EXERCISE PROMPT:
From the line that contains "Instruction: Collapse the" to the final line below, both included, print each line exactly and skip the pictures.

== Segment start ==

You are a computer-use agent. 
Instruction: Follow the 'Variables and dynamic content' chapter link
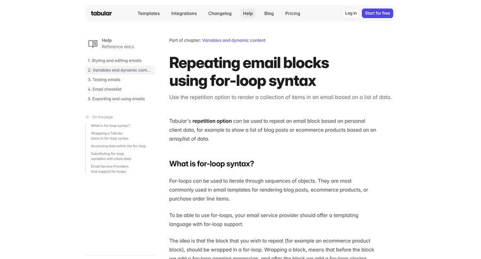coord(234,40)
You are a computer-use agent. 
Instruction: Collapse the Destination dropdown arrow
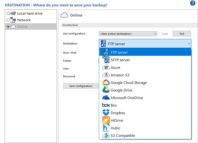pyautogui.click(x=189, y=44)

== Segment end ==

OUTPUT OF THE EXERCISE:
Instruction: Collapse the Destination dropdown arrow
pyautogui.click(x=189, y=44)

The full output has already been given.